WHAT IS BEING ASKED:
After locating the line that contains "Given: Click the" in the data below, set down exactly that line and each one after it through the line that contains "The image size is (1499, 812).", and nothing more.

DATASET RECORDS:
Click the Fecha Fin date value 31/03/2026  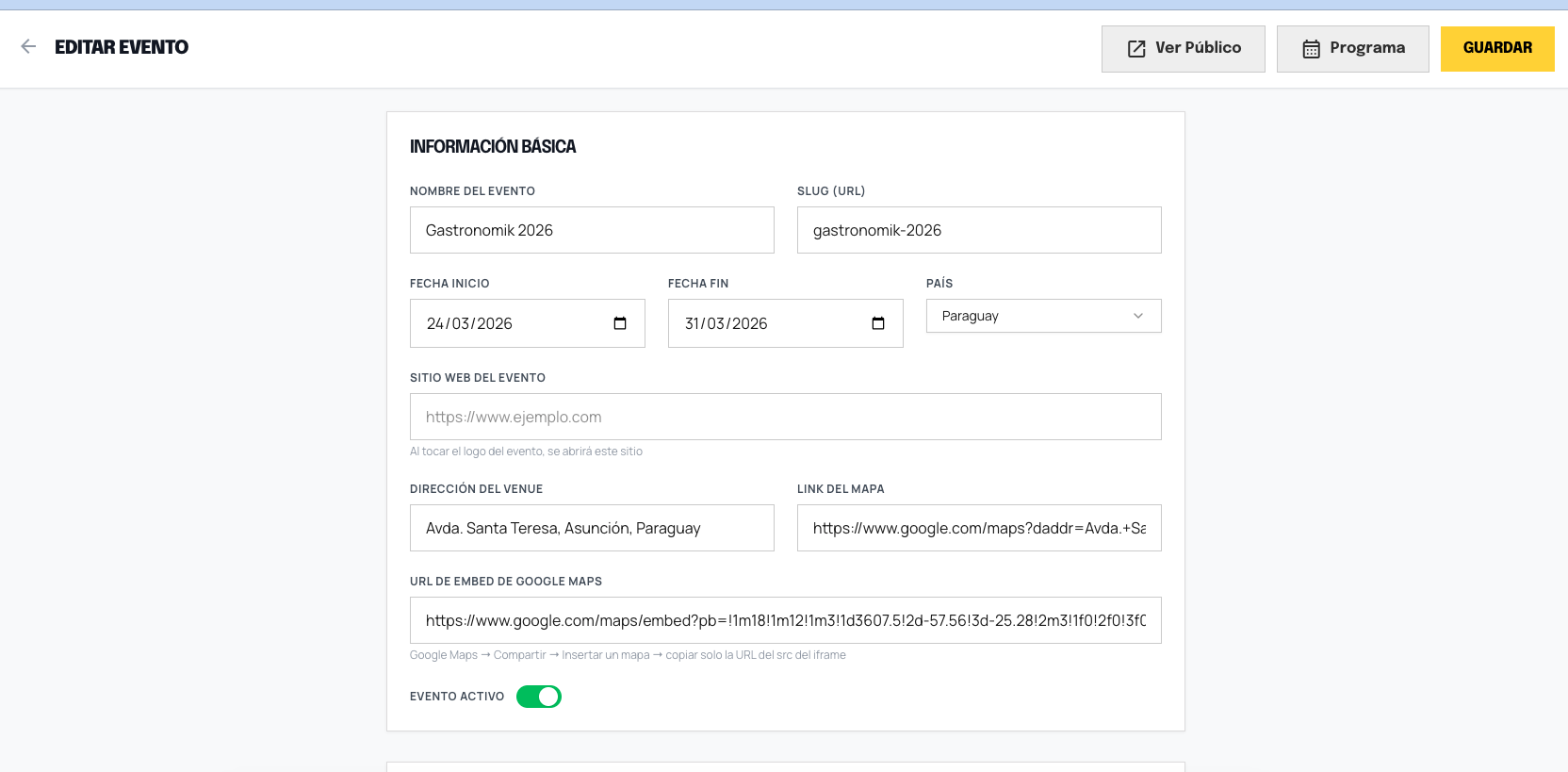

---

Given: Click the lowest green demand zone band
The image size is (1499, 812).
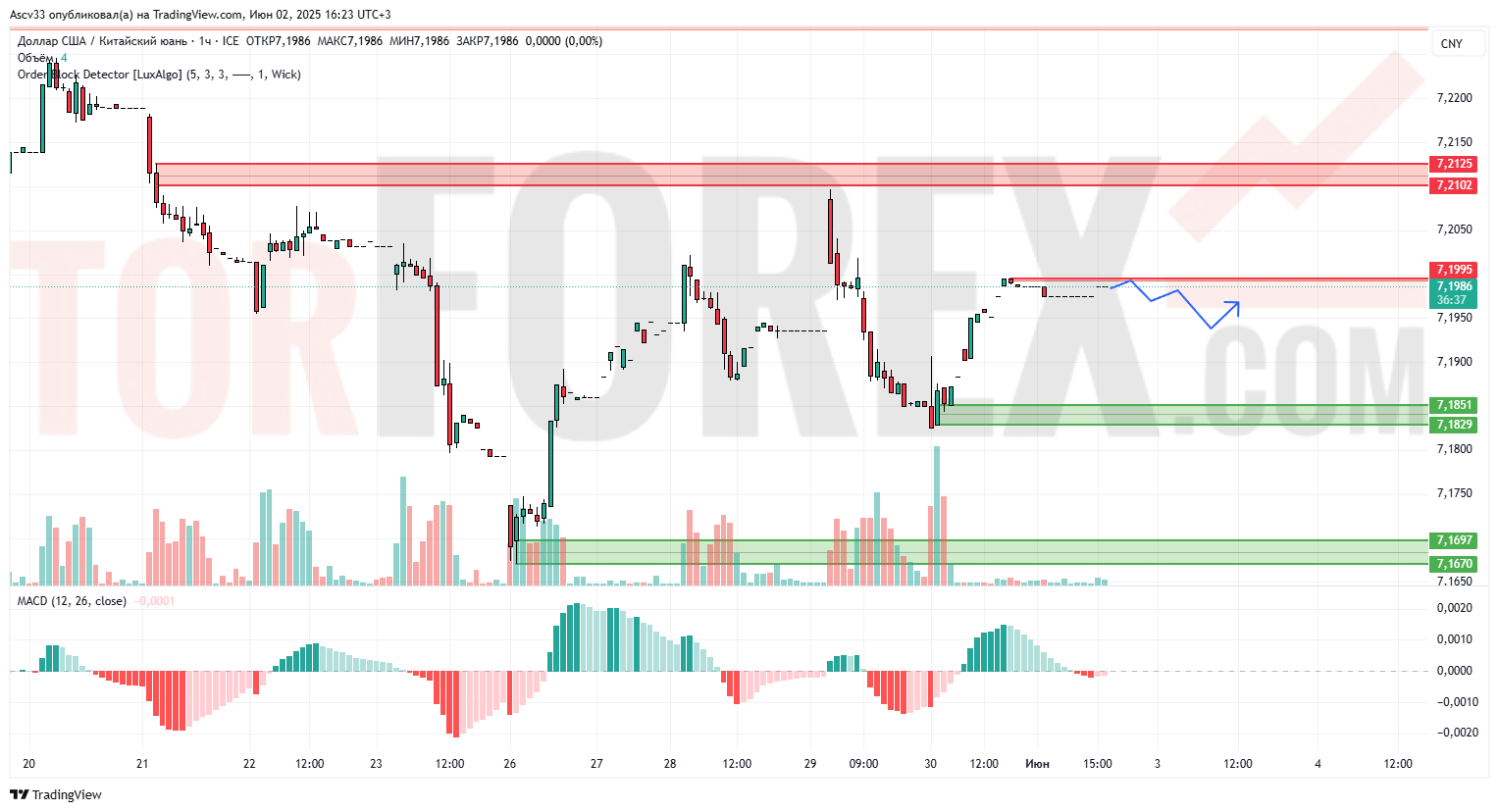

...

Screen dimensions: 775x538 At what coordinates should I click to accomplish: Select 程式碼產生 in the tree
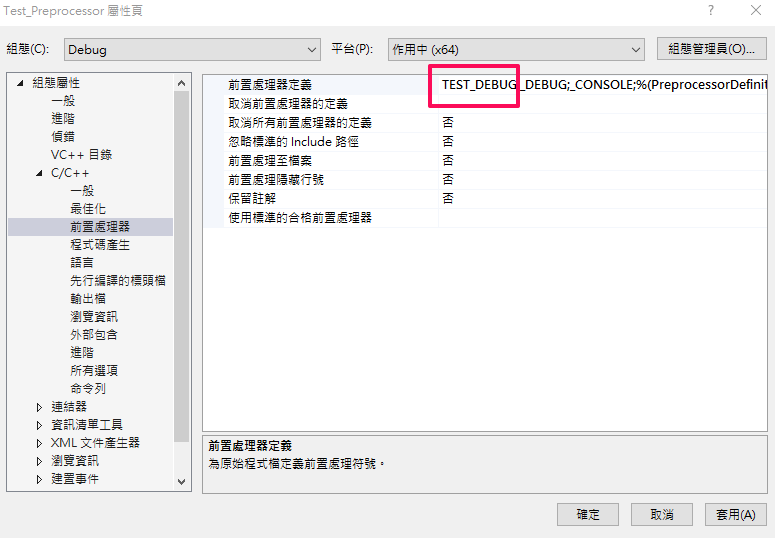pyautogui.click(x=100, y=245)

SOLUTION TO THE PROBLEM:
Given: Click the lowest green demand zone band
The image size is (1499, 812).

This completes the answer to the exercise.